When you reach the line that contains "Where should I", begin copying exactly, and continue through the last line of the data; no pictures belong in the copy.

━━━ DATA SHOWN ━━━

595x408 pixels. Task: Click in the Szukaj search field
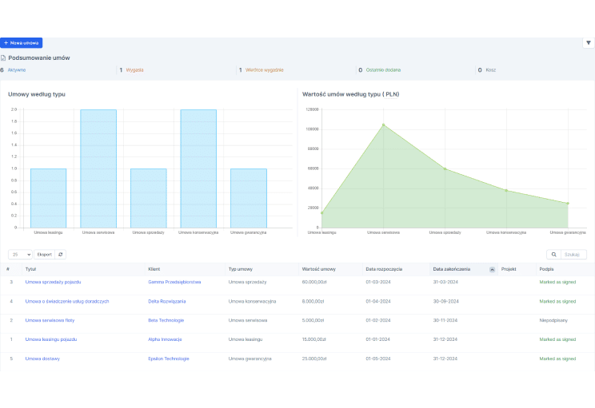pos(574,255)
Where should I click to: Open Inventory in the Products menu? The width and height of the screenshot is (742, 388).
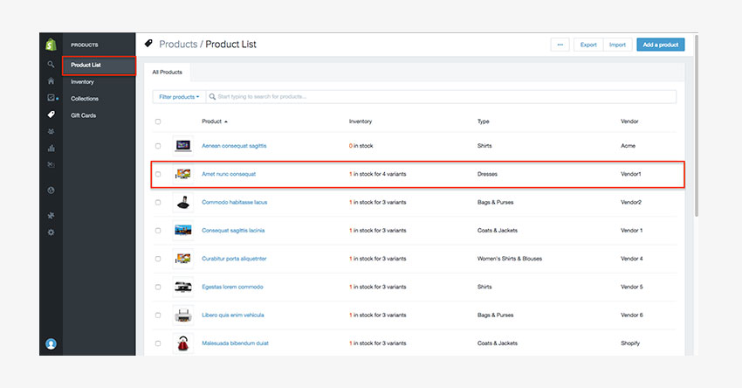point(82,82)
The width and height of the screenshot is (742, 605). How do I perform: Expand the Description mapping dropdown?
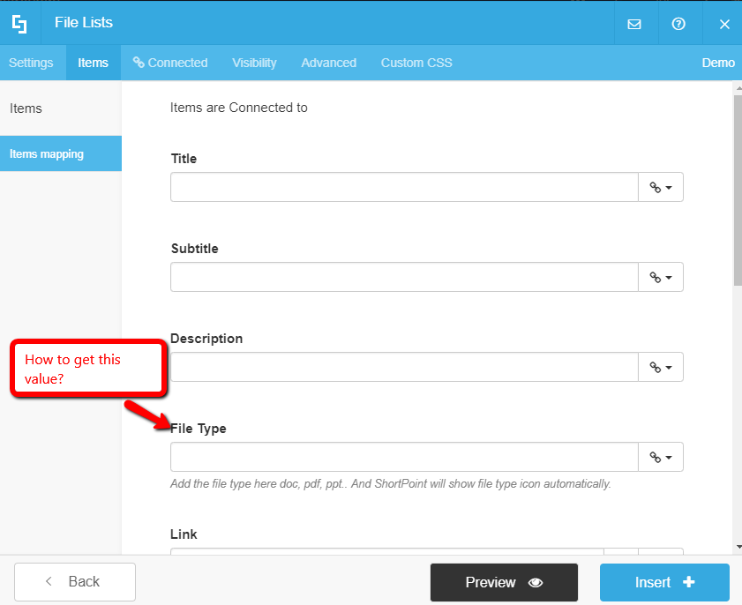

━━━

> [EXPECTED OUTPUT]:
Where should I click to: Open Inventory in the Products menu? The width and height of the screenshot is (742, 388).
point(82,82)
The width and height of the screenshot is (742, 605). How do I perform: Expand the Description mapping dropdown?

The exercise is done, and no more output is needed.